Source material:
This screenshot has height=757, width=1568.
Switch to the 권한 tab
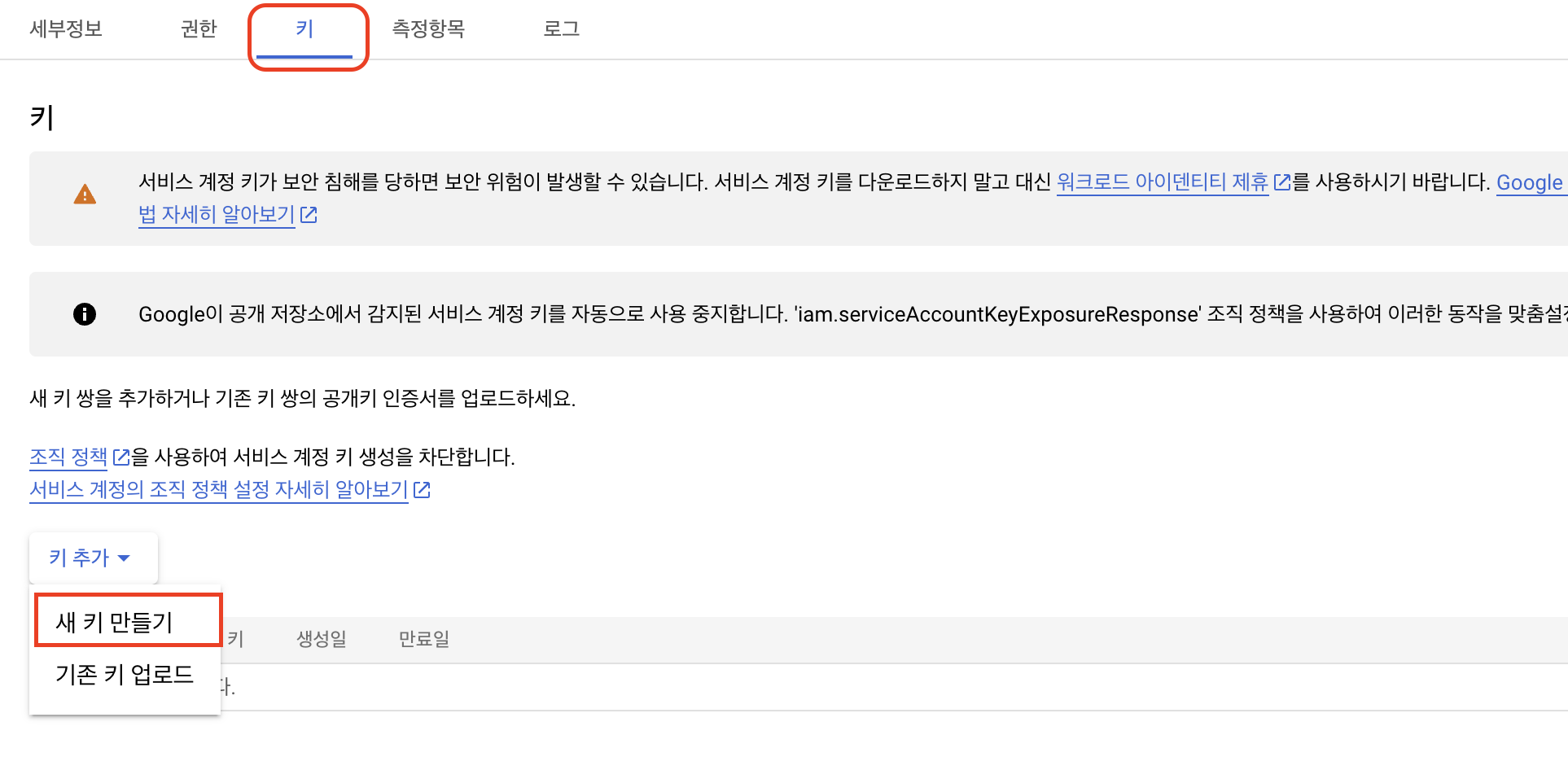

==

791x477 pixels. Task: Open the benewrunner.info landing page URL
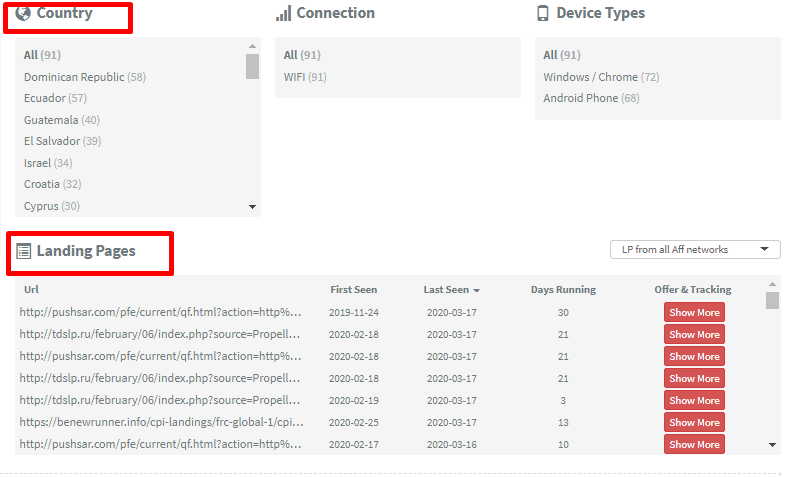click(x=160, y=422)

...

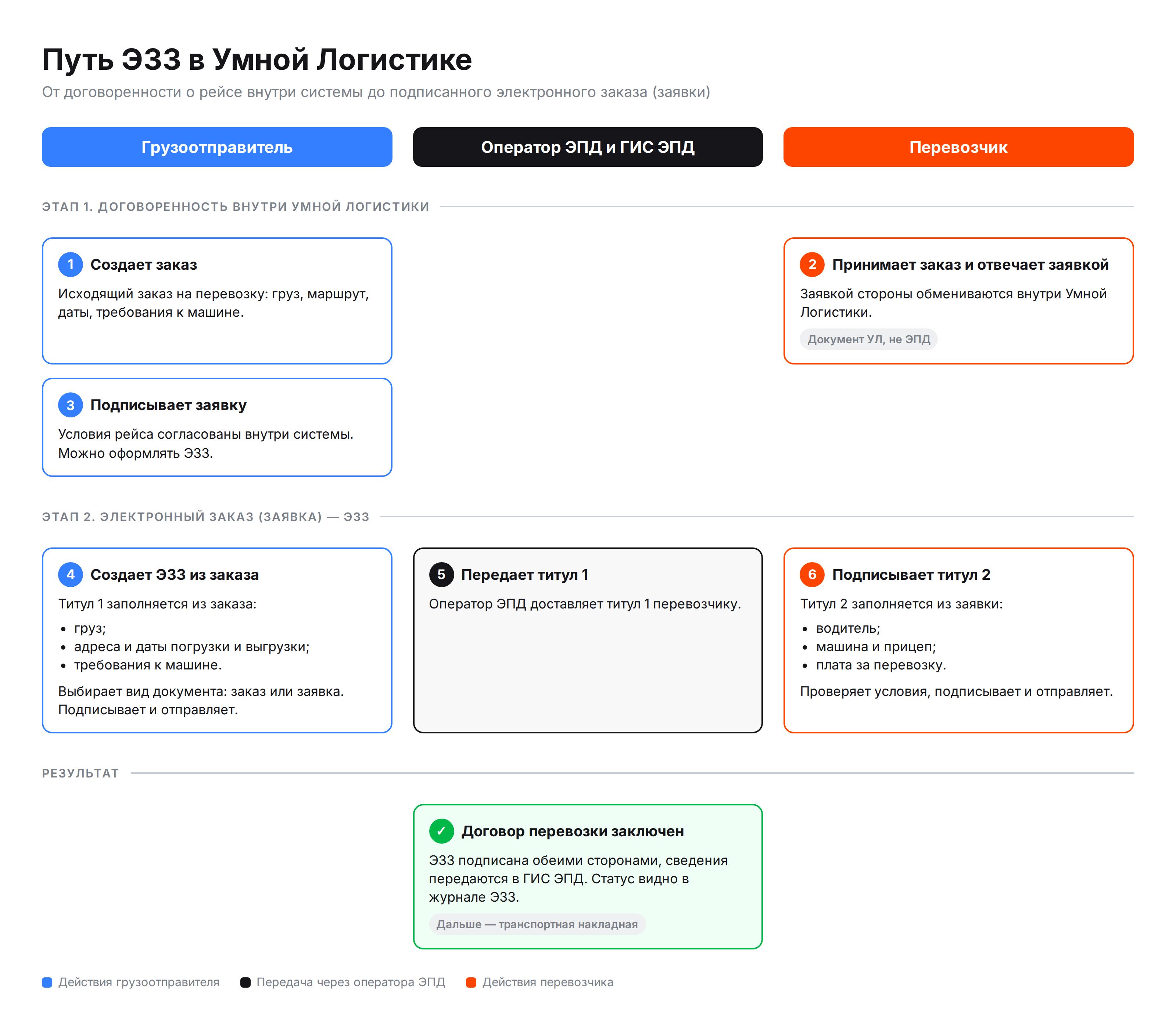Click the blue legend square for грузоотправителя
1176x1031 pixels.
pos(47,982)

Exercise brief: Copy out the lines from the one containing "791x477 pixels. Task: Open" up to and including the one containing "click(x=160, y=422)", and leave the pictures out of your answer.

Worked answer:
791x477 pixels. Task: Open the benewrunner.info landing page URL
click(x=160, y=422)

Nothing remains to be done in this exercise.